Rhea-AI Filing Summary

Apeiron Investment Group Ltd., affiliated funds and individuals, including Christian Angermayer, amend their Schedule 13D for AtaiBeckley Inc. following a July 15, 2026 Agreement and Plan of Merger among AtaiBeckley, Eli Lilly and Company and Albali Acquisition Corporation.

As of June 22, 2026, the reporting persons collectively beneficially own 56,812,134 shares of AtaiBeckley common stock, representing 15.4% of voting rights, based on 368,166,674 shares outstanding. Apeiron and Angermayer have entered into Voting and Support Agreements to vote all their shares in favor of adopting the Merger Agreement and to refrain from transferring such shares, subject to specified exceptions.

Positive

  • None.

Negative

  • None.

Filing Explained

The disclosed state is a July 15 merger agreement still subject to conditions being satisfied or waived: if completed, AtaiBeckley would survive as a wholly owned subsidiary of Eli Lilly, changing the ownership structure for existing common holders.
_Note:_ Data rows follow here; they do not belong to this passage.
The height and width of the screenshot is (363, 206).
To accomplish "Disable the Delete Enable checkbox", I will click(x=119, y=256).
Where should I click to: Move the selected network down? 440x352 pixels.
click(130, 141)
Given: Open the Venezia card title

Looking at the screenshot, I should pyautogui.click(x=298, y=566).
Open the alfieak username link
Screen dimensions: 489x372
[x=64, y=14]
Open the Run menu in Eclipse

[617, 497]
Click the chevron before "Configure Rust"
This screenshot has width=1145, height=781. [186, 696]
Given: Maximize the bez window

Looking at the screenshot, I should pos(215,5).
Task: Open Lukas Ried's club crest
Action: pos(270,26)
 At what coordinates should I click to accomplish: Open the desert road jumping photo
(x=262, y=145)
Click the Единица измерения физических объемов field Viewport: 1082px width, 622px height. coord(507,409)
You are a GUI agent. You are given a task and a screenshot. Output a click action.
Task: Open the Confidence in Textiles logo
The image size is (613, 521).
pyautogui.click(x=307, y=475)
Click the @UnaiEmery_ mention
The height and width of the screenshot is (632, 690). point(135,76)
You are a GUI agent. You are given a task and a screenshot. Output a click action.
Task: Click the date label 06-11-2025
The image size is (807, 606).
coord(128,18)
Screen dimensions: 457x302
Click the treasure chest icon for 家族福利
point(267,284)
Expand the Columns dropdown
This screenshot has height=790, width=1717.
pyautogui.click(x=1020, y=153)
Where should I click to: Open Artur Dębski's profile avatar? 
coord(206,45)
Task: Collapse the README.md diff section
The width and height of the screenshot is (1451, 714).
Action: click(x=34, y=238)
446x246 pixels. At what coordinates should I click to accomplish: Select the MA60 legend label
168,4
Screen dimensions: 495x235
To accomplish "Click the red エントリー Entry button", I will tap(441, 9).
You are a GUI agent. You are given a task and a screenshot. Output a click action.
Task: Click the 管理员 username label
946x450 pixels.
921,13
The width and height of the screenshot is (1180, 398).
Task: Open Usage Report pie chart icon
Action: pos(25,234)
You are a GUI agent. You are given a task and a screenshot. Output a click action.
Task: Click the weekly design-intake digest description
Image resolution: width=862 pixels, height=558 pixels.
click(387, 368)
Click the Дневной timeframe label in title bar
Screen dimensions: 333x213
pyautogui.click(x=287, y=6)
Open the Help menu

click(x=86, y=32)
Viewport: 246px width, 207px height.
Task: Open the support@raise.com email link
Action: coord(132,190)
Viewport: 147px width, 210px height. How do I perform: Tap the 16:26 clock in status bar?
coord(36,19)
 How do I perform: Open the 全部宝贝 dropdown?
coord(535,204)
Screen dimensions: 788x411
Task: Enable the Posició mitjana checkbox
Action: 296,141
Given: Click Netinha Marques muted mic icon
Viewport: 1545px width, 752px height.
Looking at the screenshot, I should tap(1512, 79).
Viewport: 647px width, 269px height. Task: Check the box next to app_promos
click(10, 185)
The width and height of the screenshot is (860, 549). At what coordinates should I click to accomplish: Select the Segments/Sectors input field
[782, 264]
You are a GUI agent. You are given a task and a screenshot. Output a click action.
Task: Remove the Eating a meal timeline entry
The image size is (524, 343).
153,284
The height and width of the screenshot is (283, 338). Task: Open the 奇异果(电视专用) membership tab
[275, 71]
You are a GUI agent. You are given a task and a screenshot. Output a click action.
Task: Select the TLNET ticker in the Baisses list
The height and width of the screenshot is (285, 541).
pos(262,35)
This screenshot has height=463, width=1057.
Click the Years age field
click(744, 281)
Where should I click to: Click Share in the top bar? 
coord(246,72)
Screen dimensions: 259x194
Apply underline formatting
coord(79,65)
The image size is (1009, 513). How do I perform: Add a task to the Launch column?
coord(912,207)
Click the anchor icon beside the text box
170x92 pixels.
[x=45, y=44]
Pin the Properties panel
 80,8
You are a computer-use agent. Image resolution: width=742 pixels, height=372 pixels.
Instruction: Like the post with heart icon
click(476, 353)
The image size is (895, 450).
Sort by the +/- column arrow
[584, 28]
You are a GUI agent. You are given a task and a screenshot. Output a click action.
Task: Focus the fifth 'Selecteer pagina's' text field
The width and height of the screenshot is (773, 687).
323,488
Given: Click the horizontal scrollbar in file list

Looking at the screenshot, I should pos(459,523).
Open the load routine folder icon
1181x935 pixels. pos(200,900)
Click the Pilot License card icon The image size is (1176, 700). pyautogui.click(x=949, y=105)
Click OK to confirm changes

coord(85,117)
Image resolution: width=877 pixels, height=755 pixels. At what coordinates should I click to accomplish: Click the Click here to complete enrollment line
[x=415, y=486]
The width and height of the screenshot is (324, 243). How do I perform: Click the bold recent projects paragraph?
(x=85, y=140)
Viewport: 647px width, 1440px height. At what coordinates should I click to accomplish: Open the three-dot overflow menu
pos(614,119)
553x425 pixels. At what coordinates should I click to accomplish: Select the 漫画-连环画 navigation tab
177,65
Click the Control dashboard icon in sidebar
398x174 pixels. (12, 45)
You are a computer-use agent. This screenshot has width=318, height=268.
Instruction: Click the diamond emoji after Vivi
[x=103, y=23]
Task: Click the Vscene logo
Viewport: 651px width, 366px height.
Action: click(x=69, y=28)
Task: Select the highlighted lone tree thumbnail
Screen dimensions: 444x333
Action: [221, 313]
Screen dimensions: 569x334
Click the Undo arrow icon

Collective beneficial ownership 56,812,134 shares Shares of AtaiBeckley common stock beneficially owned collectively by the reporting persons as of June 22, 2026
Voting rights percentage 15.4% Percentage of voting rights represented by 56,812,134 shares as of June 22, 2026
Shares outstanding 368,166,674 shares AtaiBeckley common shares outstanding as of May 8, 2026, per Form 10-Q
Apeiron Investment Group ownership 55,770,948 shares (15.1%) Beneficial ownership and percent of class reported for Apeiron Investment Group Ltd.
Presight II ownership 1,799,302 shares (0.5%) Beneficial ownership and percent of class reported for Apeiron Presight Capital Fund II, L.P.
Options deemed owned by Angermayer 1,041,186 shares Shares underlying vested options to purchase AtaiBeckley common stock that may be deemed beneficially owned
Angermayer sole voting power 1,600,418 shares Shares over which Christian Angermayer has sole voting and dispositive power
Agreement and Plan of Merger regulatory
"entered into an Agreement and Plan of Merger (the "Merger Agreement")"
An Agreement and Plan of Merger is a formal document where two companies agree to combine into one, outlining how the process will happen. It’s like a step-by-step plan for merging, and it matters because it shows both sides have agreed on the details before the official transition takes place.
Voting and Support Agreements regulatory
"entered into separate Voting and Support Agreements (the "Support Agreements")"
beneficially own financial
"the Reporting Persons collectively beneficially own 56,812,134 shares of common stock"
Beneficially own means having the economic rights and risks of a security—such as the right to receive dividends, sell the shares, or profit from price changes—whether or not your name appears on the official share register. Think of it like renting a car: you use it and reap the benefits even if the title lists someone else. Investors care because beneficial ownership determines who truly controls value, must be disclosed under securities rules, and can signal potential influence or trading activity that affects a stock’s price.
wholly owned subsidiary financial
"the Issuer surviving as a wholly owned subsidiary of Parent"
A wholly owned subsidiary is a company whose entire ownership is held by another company (the parent), so the parent controls decisions, operations, and finances. Think of it as a fully controlled branch that runs as its own legal entity but whose results flow straight into the parent’s financial statements; investors watch these structures because they affect consolidated revenue, risk exposure, and how profits, liabilities, and cash flow are allocated across the corporate group.
shared dispositive power financial
"Shared Dispositive Power 55,770,948.00"

AI-generated analysis. How Rhea-AI works. Not financial advice.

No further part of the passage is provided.